A kaleidoscope is a toy that uses light and mirrors to make pretty patterns with symmetrical designs. Symmetry is when two or more parts of a thing are identical. Think of butterfly wings, matching socks, and spiderwebs —they all have parts that match. In this experiment, with a little help from Ziploc® brand bags, you’ll learn how kaleidoscopes use reflections in a mirror to create symmetry. When you spin the wheel, the pattern you see changes. Why do you think that is?
How we did it:
- ziploc® brand sandwich bag
- toilet paper roll
- reflective paper
- printable kaleidoscope template (download here)
- non-toxic glue stick
- colorful tape (duct, packaging, washi, etc.)
- glitter, sequins, sprinkles, small plastic jewels, etc
- rubber band
Gather your materials.
In the kaleidoscope printable, cut along the solid lines to cut out the template. (This will help you form the reflective triangular tube that goes insides the kaleidoscope.)
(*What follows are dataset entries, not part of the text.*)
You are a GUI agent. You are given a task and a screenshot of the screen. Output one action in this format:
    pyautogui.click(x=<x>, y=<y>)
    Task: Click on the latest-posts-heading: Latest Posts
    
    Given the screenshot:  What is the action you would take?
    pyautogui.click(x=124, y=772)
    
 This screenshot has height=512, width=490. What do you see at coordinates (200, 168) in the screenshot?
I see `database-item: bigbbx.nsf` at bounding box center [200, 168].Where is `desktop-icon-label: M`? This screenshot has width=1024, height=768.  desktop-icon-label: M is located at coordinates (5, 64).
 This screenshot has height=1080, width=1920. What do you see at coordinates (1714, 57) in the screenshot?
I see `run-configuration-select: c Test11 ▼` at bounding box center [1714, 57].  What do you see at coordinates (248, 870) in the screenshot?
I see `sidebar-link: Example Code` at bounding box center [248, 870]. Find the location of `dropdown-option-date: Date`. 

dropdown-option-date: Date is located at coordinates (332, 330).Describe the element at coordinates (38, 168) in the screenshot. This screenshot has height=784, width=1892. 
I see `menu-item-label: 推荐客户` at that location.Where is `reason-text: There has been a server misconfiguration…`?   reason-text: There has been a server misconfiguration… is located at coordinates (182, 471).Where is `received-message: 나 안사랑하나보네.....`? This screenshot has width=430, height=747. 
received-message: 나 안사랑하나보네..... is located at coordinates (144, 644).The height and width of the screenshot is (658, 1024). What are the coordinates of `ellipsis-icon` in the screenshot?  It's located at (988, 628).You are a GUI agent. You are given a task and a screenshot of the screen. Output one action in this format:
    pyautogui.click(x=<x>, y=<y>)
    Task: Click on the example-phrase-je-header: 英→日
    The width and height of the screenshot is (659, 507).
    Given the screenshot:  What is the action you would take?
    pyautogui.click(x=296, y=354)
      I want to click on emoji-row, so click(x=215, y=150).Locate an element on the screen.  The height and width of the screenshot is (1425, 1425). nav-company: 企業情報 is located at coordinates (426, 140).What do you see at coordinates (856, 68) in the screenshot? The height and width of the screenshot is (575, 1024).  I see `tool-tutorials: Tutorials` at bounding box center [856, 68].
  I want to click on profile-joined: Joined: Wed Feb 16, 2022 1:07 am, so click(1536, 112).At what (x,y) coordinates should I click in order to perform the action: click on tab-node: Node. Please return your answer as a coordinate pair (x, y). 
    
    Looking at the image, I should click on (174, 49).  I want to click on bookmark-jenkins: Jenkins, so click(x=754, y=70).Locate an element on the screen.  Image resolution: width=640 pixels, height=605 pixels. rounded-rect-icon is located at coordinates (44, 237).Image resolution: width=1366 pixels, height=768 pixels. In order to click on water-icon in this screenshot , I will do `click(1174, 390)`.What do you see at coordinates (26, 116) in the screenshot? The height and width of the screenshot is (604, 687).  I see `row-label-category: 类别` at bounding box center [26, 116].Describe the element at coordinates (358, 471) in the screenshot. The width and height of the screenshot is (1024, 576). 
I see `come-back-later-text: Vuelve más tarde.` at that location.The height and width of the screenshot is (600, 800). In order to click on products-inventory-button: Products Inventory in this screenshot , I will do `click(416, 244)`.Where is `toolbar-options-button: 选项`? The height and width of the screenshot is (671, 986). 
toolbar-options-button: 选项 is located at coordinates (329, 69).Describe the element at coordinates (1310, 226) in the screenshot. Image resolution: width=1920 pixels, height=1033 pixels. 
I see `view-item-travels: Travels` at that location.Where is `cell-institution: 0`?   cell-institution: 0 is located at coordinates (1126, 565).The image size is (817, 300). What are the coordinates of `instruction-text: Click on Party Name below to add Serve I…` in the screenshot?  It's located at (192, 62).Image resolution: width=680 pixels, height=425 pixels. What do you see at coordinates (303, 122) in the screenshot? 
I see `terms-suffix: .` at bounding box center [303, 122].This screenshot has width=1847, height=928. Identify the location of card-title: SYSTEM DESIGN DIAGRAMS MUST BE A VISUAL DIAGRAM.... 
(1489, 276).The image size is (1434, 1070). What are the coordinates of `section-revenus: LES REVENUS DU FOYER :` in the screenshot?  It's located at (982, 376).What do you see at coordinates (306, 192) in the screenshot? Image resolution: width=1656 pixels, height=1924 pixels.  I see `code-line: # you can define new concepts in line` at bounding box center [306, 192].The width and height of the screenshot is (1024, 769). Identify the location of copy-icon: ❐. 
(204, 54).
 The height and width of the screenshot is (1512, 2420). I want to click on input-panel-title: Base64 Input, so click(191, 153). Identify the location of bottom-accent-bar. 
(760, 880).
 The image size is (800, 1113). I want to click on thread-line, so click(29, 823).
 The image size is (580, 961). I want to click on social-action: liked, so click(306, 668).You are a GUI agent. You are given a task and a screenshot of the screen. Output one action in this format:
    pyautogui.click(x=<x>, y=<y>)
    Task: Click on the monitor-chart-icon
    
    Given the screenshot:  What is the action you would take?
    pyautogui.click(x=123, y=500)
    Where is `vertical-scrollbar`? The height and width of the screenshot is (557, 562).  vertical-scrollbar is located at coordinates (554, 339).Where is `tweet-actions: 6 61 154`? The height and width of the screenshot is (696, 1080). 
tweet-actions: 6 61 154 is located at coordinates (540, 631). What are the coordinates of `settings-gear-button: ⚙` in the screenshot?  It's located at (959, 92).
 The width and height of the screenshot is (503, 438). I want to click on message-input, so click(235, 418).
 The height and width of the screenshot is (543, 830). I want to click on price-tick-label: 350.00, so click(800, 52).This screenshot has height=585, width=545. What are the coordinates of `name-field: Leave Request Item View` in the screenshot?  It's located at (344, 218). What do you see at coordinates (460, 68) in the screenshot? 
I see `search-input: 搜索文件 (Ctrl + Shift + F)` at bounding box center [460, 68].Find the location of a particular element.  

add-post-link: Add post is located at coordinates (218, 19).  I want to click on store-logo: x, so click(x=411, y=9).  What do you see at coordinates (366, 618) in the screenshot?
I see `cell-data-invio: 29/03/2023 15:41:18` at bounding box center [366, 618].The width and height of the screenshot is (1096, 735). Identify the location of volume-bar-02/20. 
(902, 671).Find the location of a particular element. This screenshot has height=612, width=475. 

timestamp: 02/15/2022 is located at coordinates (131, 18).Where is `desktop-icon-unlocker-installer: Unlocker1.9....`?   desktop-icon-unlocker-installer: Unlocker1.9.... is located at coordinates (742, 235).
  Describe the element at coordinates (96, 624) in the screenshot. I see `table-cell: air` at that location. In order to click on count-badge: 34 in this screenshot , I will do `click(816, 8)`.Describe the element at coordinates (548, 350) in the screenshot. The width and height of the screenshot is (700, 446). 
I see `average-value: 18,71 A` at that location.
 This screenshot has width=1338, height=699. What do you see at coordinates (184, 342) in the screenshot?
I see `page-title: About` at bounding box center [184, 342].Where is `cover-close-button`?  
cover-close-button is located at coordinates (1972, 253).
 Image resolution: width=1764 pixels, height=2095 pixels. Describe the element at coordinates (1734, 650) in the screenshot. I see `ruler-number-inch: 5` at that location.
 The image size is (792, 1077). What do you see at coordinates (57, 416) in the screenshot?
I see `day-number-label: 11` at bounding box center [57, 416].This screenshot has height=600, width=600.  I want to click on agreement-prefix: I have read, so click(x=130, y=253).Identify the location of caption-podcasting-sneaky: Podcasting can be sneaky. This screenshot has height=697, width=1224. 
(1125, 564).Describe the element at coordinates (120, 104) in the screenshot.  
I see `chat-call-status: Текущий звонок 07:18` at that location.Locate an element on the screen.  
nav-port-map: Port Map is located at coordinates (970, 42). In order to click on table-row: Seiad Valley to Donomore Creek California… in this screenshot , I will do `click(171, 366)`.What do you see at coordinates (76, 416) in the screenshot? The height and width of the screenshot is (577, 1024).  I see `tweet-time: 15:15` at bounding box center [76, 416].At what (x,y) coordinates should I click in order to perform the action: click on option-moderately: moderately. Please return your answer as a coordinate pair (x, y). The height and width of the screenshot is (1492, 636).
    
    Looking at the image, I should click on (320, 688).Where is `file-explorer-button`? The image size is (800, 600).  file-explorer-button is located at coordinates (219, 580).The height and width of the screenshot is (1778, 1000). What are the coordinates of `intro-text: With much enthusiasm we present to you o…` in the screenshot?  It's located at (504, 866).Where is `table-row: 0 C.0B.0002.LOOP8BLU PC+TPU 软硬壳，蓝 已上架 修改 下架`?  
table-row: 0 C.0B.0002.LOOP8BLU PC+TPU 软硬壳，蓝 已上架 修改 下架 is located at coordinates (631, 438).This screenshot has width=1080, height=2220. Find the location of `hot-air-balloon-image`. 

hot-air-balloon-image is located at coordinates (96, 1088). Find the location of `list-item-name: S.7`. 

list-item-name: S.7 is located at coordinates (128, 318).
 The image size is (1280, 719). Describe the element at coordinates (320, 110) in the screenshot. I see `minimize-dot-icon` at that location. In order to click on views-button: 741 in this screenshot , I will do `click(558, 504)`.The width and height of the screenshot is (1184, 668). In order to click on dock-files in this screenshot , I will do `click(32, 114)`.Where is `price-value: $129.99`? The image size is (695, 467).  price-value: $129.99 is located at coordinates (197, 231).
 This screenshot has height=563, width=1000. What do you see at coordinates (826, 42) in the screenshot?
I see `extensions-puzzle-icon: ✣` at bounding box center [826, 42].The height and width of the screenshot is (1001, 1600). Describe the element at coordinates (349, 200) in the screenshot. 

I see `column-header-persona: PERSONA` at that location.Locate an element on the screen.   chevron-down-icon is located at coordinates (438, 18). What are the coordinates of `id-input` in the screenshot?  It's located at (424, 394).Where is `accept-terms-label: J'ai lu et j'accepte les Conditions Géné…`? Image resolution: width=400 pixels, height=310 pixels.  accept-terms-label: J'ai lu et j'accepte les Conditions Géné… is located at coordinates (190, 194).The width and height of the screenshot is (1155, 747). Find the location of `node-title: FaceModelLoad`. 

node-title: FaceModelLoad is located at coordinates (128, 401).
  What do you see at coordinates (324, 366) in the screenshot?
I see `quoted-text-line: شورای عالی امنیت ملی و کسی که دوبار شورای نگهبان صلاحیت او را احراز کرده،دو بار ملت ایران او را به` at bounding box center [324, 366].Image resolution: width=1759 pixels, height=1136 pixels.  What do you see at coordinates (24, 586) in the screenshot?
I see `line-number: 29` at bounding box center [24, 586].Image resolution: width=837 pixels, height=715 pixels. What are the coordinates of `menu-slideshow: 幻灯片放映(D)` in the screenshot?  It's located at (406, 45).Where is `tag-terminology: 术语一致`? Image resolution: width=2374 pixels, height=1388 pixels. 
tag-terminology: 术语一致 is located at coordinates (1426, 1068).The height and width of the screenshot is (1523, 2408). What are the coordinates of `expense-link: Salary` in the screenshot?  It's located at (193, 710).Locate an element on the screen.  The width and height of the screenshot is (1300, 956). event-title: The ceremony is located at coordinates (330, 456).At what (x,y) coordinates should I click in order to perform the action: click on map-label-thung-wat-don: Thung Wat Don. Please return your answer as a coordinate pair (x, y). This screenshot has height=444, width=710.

Glue the template onto the back (non-reflective) side of the reflective paper.
Cut out the reflective paper along the edges of the template.
Fold your reflective paper along the dotted lines of the template. Make sure that the reflective side is facing inside the triangular tube and the plain template is facing the outside.
Tape the edges together to make the triangular tube.
Insert the triangle into your toilet paper roll. It should fit snugly inside. Push the triangular tube all the way to the end of the roll, so the ends are aligned.
Decorate the tube with the colorful tape.
Fill your Ziploc® brand bags with different small items, like sequins or glitter or beads (avoid using any sharp items). Try using some objects that you can see through and some that you can’t. See which type works best. Use a rubber band to securethe bag over the end where the triangular tube and cardboard roll are aligned.
Step 10Look through the opposite end and point the kaleidoscope up to the light. Twist the bag around the roll and see the beautiful shapes move around!
The mirrors inside our kaleidoscope face each other. So when light enters the colorful side, it bounces off of the mirrors and creates a pattern. If we move the mirrors, we change the angle, and the reflected pattern changes. And if you change the thing that is reflected in the mirror, you get a new pattern. Try placing objects of different materials over the tube. What happens then?